タクミシネマ         ギャング オブ ニューヨーク

ギャング オブ ニューヨーク  
マーチン・スコセッシ監督

 「カジノ」では専業主婦の崩壊という、アメリカではやや時代遅れな主題を扱ったマーチン・スコセッシ監督である。
前作の「救命士」といい、今回の「ギャング オブ ニューヨーク」といい、表現すべき主題を喪失した感じである。
長い監督生活で一流を続けるのは、本当に大変なんだろうと思う。
ギャング・オブ・ニューヨーク [DVD]
劇場パンフレットから

 法秩序が未整備で貧乏な街は、どこも無法者の天下である。
1846年当時のここ、ニューヨークも例外ではなく、ギャングが跋扈した。
ヴァロン神父(リーアム・ニーソン)ひきいるデッド・ラビッツと、ビル(ダニエル・デイ=ルイス)が率いるネイティヴ・アメリカンズが、ファイヴ・ポインツで衝突した。
ヴァロン神父が殺され、デッド・ラビッツは消滅した。
父が殺される経緯を見ていたのが、幼い息子のアムステルダム(レオナルド・デカップリオ)だった。

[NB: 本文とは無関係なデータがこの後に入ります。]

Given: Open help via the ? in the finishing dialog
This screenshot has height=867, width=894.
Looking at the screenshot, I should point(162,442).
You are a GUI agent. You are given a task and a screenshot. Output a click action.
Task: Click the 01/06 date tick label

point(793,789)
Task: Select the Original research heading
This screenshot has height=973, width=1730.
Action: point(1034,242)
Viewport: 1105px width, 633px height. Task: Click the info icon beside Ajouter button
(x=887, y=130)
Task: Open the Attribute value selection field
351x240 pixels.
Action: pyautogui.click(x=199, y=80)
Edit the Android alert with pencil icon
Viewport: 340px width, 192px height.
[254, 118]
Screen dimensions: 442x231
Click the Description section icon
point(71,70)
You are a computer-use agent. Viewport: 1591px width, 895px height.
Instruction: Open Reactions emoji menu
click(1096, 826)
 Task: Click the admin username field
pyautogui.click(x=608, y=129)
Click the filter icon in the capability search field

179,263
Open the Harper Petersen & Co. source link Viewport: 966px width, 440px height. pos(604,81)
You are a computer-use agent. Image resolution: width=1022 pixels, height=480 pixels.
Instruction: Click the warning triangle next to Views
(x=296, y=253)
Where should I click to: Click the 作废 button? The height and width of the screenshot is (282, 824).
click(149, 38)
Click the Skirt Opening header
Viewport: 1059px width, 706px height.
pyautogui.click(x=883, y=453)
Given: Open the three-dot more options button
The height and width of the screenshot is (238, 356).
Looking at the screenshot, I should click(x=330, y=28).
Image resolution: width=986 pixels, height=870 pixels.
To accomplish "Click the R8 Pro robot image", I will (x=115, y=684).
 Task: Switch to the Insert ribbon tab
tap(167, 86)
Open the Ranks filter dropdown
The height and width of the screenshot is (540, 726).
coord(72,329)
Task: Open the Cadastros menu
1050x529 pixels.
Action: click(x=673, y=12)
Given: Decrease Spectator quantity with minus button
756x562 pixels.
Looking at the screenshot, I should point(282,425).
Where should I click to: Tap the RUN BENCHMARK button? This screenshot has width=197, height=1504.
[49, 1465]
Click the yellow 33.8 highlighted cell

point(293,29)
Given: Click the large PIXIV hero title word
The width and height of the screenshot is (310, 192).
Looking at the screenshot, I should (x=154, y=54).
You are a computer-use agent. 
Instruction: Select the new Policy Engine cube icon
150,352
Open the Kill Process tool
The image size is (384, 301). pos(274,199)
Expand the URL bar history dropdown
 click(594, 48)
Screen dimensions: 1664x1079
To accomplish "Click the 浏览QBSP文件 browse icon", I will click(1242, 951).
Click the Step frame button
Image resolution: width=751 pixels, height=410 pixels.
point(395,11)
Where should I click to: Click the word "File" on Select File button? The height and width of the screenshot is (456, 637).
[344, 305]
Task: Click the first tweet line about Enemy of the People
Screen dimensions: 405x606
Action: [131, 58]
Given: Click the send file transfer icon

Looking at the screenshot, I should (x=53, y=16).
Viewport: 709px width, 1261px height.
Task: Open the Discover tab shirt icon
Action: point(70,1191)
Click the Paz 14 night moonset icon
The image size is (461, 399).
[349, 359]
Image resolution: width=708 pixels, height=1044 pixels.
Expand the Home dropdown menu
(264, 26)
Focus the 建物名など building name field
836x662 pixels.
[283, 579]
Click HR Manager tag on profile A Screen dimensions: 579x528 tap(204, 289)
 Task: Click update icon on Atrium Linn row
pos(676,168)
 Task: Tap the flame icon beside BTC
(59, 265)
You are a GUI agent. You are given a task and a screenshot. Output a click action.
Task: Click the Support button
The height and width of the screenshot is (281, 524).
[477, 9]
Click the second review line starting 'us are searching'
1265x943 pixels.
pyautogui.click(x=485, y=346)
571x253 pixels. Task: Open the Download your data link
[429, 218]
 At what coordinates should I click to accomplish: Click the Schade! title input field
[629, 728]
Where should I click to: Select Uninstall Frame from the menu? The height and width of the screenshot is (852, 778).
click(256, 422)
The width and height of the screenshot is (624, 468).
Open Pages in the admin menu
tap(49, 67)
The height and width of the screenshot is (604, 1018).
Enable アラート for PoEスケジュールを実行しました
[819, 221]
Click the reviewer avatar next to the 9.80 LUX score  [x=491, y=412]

 それから16年の歳月が経過した後、父親を殺された復讐に立ち上がる若者の話を、建国当時のアメリカの歴史に重ねてみせる。
時は1861年、南北戦争が始まった。
戦争は大量の兵士を必要とした。
アイルランドからの移民に兵士を求めるが、志願兵はなかなか集まらない。
貧乏な移民たちはアメリカに上陸すると、ファイヴ・ポインツという下町に住む。


 衝突当時は小さかったアムステルダムも、16年後の今では20歳を超えている。
施設を出た彼は、ニューヨークのファイヴ・ポインツに戻った。
抗争で父の命を奪ったビルのもとへ、アムステルダムは経歴を隠して身を寄せる。
心には復讐を秘めているが、彼の内心を知らないビルは、アムステルダムをかわいがった。
しかし、仲間の密告により、彼の素性がばれてしまう。
しかも、アムステルダムはビルを暗殺しようとしたが、返り討ちにあってしまう。

 辛うじて命を助けられたアムステルダムは、公然と仲間を募り、アイルランド人の結束を図る。
しかし、時代は暴力的な抗争を許さなくなっていた。
投票によって代表者を選ぶ、アメリカの民主主義が誕生しようとしていた。
初めての選挙では、票の買収などがあったがそれでも、民主主義が産声をあげた。
アムステルダムの仲間が代表に選ばれるが、ビルに殺害されてしまう。

 どんな国も、建国時代は混沌たるものだ。
イギリスから独立はしたものの、自由こそあったが民主主義は未だ誕生していなかった。
この映画は、暴力が支配していた時代から、民主的な社会へと転換する社会を背景としている。
最後に流れる音楽が、アメリカでの民主主義の誕生を歌い上げる。
アメリカの民主主義は、自分たちの血を流して作られたことを、この映画は強調する。


 話の流れをつくるのはアムステルダムの復讐劇だが、復讐が主題だとみるのは無理である。
おそらくアメリカ建国への賛歌が、主題にしたかったのであろう。
民主主義はきれい事ではなく、血に塗られたものだ。
そう言いたかったに違いない。
しかし、製作者たちは、主題の絞り込みができなかったように見える。
復讐劇として見るには、時代背景への入れ込み方が深すぎる。
結果として、どちらともつかない中途半端なものになってしまった。

 主題がはっきりしなかったので、物語に芯ができず、平凡で単調な仕上がりになってしまった。
ダニエル・デイ=ルイス、レオナルド・デカップリオ、キャメロン・ディアスと、芸達者な俳優をそろえていながら、演出は大味である。
役者の演技を充分に引き出していない。
この3人は、自然な演技が売り物だが、この映画では全体にオーバーアクションで、とても今日的とは言えない。
マーチン・スコセッシ監督は、一時代前のロバート・デ・ニーロやメリル・ストリープなどとは、相性がいいのだが。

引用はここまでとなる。